- **PAGE TEXT**:
McGill said that the grant money will allow his organization to hire an additional staffer/mentor who will teach character education, life-skill development in Evans High School and in Pine Hills. That will allow the program to reach an additional 125 students in the schools and more importantly provide tutoring and mentoring after school and in the evenings.

Elevate Orlando teaches three classes a day at Evans High School, four classes at Meadowbrook and Robinswood Middle School and six classes daily at Pine Wood and Hiawassee Middle Schools. Elevate Orlando’s mission is a simple, yet powerful one.

``We want to empower urban youth to graduate with a plan for the future,’’ McGill said.

McGill has worked in the Orlando business community for years and is quite familiar with the Magic’s willingness to reinvest back into the community. He said the intentions of Magic owner Rich DeVos are sincere and the grant monies given out each year speak volumes about the Magic’s desire to make a difference in the Central Florida community.

- **DATA PROVIDED**:
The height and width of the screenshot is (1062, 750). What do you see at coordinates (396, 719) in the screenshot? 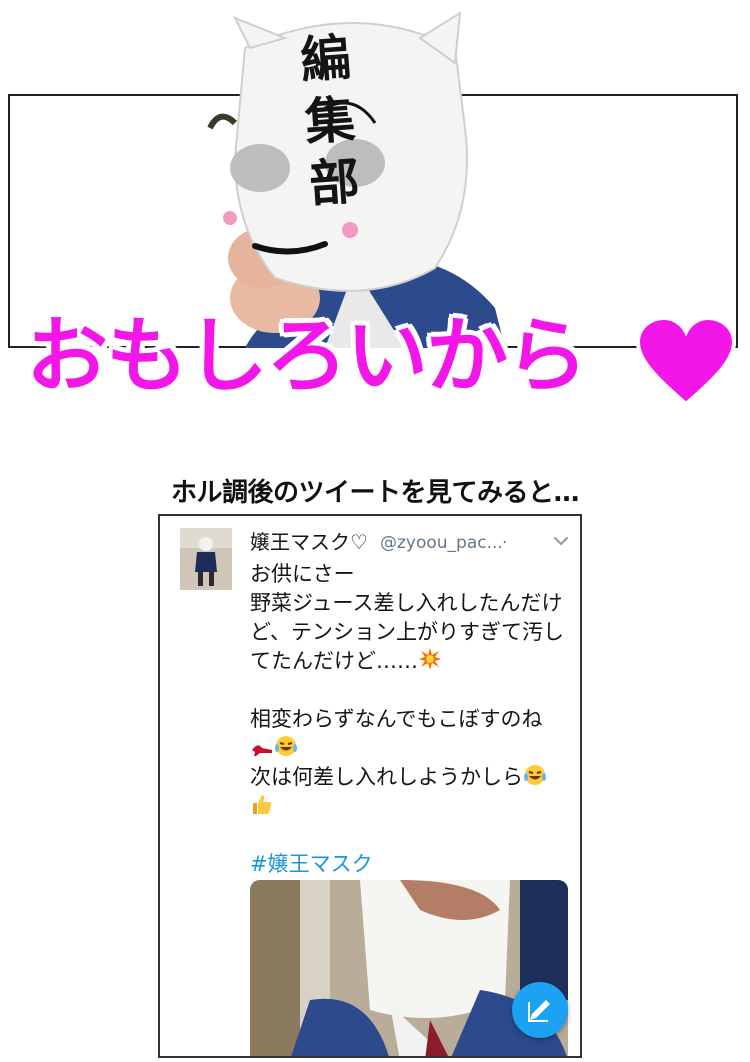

- **YOUR ASSIGNMENT**:
Answer these questions using the passage about Elevate Orlando.
1. How many additional students will the grant allow the program to reach in the schools?
2. How many classes does Elevate Orlando teach each day at Evans High School?
3. Who is named as the owner of the Magic?

- **RESULT**:
1. 125 students
2. Three classes a day
3. Rich DeVos